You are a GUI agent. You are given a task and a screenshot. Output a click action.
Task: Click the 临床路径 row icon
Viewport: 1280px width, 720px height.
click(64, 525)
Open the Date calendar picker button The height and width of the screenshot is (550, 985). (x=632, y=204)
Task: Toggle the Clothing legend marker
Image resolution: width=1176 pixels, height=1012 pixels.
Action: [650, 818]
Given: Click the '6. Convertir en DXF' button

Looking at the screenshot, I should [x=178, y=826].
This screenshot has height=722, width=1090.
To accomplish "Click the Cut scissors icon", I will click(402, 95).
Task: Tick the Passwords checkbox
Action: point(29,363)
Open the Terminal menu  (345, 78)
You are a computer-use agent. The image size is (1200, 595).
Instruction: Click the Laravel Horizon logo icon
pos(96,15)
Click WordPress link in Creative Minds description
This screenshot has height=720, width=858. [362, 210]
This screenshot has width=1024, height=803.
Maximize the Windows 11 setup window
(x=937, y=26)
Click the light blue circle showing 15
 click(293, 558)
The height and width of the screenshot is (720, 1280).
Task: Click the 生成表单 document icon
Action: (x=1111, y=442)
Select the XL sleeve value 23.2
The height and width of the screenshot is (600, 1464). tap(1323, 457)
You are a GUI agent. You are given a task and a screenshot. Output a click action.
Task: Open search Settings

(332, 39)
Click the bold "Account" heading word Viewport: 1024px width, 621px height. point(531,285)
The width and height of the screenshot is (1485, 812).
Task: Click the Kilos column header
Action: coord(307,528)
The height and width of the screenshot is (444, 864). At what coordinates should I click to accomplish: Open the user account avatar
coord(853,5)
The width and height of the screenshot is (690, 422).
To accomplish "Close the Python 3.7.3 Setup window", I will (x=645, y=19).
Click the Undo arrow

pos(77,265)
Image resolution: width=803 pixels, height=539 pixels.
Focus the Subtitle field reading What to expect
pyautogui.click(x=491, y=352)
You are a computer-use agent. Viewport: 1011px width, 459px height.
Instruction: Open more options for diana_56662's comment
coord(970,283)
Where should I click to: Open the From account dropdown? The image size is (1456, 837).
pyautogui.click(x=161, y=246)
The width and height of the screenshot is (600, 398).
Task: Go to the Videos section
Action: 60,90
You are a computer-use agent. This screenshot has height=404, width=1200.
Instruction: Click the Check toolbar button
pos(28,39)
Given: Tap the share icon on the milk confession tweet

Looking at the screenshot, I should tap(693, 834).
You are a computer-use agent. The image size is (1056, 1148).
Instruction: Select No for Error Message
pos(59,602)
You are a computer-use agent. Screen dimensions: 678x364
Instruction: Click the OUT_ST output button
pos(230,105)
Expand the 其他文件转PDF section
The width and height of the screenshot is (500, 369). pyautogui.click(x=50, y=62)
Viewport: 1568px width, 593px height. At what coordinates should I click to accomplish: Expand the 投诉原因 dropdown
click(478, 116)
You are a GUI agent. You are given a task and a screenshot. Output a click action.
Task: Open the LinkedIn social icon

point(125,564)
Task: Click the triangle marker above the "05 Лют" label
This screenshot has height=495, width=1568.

*Problem to work on:* The expected result is every line from the material above that includes "marker".

*Solved exercise:*
Task: Toggle the Clothing legend marker
Task: Click the triangle marker above the "05 Лют" label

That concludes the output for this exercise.